適切ではない表記をみつけたので書き換えました。修正と共にお詫びいたします。[敬称略]
『キャロル』を観ました。
キャロル : 作品情報 - 映画.com
『キャロル』は苦手な映画だ。同性愛だからではなく、頭を使う映画だからだ。美しい映像とキッチリとしたカットで普通のエンタメとして楽しめるが、時代背景を考えると違和感もあるのも確か。それに何か “意図” を勘ぐってしまうのも、また確かなのだ。
そこで原作本を購入して読んでみました。映画との違いは五つ。
A:キャロルとテレーズのきっかけは列車ではなく人形。
B:テレーズは写真家ではなく舞台美術を目指している。
C:テレーズとアビーが出会うのは小説は早い。
D:リチャードとハージは小説は俗物ぶりが目立っている。
E:ダニーは小説ではテレーズに好意がある。
だろうか。
Aを入れたのは映画だとキャロルがテレーズを誘っているようにみえているのに対して小説だと伝票の書き間違いでテレーズがキャロルに接触する体になっていて逆になっている。これは小説だとテレーズの一人称で展開しているが映画ではテレーズのターン→キャロルのターン→テレーズのターンに戻る、と通常のメロドラマの構成と微妙に違うのでプレゼントを列車に変更することで「こうゆう構成」だというのを観客に示している。
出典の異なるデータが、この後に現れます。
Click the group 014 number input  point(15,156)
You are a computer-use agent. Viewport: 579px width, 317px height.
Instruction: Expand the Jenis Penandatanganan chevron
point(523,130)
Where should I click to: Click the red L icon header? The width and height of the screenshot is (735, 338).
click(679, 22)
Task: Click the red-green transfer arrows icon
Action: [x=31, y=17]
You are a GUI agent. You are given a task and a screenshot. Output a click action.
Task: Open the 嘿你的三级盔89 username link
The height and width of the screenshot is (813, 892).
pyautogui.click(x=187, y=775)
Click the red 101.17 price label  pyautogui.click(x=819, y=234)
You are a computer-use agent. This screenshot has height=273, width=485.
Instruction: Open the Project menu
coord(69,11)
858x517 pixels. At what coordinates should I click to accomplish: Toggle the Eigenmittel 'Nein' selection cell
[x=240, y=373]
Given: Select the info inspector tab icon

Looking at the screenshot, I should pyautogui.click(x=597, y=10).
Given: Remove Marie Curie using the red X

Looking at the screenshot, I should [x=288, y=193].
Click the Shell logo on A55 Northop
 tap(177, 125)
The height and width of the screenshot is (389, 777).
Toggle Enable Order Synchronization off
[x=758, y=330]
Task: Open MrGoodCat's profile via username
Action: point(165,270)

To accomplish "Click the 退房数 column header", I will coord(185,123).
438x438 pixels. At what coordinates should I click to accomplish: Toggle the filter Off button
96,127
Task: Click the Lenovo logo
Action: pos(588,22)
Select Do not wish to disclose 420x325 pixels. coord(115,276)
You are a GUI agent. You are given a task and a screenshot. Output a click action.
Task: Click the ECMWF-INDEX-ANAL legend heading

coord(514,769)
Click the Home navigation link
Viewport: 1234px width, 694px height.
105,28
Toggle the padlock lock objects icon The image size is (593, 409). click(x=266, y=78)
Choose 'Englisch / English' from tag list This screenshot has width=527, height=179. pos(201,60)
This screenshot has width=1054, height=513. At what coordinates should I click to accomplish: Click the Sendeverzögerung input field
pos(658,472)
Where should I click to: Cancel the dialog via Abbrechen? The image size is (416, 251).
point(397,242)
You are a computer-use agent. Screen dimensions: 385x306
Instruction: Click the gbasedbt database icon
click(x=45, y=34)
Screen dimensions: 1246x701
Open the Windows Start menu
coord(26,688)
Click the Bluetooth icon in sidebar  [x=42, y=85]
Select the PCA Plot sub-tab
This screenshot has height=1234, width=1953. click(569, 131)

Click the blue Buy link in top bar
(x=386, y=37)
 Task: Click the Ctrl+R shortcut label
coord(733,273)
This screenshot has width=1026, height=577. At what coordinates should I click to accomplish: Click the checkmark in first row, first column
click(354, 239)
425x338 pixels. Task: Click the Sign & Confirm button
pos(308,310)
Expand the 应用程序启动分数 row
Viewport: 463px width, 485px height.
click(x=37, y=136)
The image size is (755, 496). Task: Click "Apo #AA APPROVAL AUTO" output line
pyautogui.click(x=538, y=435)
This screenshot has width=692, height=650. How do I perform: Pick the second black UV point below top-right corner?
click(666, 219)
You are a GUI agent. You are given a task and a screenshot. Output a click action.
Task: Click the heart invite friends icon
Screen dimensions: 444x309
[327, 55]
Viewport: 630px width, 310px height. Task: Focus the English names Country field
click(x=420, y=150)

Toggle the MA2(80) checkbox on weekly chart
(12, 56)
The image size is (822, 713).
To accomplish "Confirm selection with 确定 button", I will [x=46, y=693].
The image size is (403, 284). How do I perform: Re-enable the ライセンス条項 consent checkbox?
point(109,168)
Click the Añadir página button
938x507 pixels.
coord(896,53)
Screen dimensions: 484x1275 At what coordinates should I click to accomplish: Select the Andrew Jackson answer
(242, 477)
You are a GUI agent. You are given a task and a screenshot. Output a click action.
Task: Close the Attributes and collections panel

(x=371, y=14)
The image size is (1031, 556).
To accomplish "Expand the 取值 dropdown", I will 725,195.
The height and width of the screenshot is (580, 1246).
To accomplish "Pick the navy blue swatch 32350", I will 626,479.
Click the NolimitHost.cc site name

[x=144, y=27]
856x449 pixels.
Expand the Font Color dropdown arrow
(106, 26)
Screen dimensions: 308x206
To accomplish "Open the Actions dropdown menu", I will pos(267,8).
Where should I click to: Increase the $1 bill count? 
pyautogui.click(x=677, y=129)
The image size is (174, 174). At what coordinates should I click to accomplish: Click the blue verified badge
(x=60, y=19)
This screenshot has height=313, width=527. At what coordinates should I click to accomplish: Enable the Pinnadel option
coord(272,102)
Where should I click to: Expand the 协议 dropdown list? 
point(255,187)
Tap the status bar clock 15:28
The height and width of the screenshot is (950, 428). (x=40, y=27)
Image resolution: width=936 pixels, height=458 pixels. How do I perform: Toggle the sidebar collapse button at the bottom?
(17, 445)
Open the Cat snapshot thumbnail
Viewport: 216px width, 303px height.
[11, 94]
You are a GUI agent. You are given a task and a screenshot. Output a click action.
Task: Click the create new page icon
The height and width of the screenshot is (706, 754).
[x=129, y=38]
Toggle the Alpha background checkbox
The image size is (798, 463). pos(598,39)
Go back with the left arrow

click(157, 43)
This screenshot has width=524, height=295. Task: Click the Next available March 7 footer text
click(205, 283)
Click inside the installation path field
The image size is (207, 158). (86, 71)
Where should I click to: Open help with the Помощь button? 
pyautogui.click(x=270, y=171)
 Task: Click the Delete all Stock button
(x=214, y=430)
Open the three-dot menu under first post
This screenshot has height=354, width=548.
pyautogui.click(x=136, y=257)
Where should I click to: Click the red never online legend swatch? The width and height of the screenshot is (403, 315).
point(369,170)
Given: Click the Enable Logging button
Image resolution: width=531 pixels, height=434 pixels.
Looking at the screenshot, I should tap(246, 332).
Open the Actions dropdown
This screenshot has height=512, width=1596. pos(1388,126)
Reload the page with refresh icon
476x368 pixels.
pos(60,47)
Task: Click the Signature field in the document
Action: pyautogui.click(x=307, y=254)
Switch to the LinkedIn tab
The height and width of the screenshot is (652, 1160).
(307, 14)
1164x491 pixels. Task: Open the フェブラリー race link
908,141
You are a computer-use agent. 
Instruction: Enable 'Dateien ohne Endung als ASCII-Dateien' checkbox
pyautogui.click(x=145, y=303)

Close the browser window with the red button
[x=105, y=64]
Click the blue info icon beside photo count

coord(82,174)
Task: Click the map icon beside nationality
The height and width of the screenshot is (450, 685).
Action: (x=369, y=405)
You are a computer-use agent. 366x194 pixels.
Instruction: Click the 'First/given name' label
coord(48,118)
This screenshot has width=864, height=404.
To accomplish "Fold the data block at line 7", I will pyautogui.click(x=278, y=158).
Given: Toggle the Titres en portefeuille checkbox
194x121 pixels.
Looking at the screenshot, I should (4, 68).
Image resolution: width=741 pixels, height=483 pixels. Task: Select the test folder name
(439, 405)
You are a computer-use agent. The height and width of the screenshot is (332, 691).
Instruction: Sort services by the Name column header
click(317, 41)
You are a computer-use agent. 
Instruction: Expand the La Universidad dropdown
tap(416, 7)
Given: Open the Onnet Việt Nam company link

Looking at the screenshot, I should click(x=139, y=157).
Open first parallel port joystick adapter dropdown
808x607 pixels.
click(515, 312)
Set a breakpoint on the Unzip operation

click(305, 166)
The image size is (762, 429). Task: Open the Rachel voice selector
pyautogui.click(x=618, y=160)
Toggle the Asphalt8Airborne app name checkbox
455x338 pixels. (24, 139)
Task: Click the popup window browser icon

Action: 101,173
Bは素直に映像の効果をねらって舞台美術から写真家に変更したものだと思う。
Cは映画だとキャロルと別れた後にテレーズはアビーと会話をする。これはテレーズとキャロルの心の動きをアビーを通して表現しているのに対して小説だとテレーズのさや当て、つまり恋のライバルとして登場している。これは小説がテレーズの一人称から成り立っているからだと考える。
Dはそのまま。映画に比べて小説のリチャードとハージは男の権利をむき出しにしてくる。
Eは映画だとダニーはテレーズに好意を抱いていないが、小説だとテレーズを理解した上で好意を抱いている。これはリチャードとハージに対する「そんな男ばかりではない」アピールとテレーズが人としての魅力をもっているのを表現したものと考える。
つまり映画はありきたりなメロドラマで、小説はありきたりな恋愛小説なのだ。
ありきたりがキーワードだ。映画も小説も同性が愛し合うのは……
ただ「心」だと表現しているのである。
「そんなの当たり前」と考えているのならこの時代設定の50年代は「当たり前」が通用しなかった時代である事を忘れている。『ミルク』 (2008) で描かれた同性愛者の公民権運動は70年代で60年代のウーマンリブ運動まで10年ぐらいの差がある。それをするのには困難な時代の恋愛物語なのだ。
それがはっきりとわかるのは小説の著者パトリシア・ハイスミスのあとがきだ。正直、小説よりもあとがきに感動してしまうという読書としては最低な行為だが、してしまったのは本当だ。
『キャロル』は映画も小説も「見えない聞こえない何か」を訴えている。そう考えるしかない。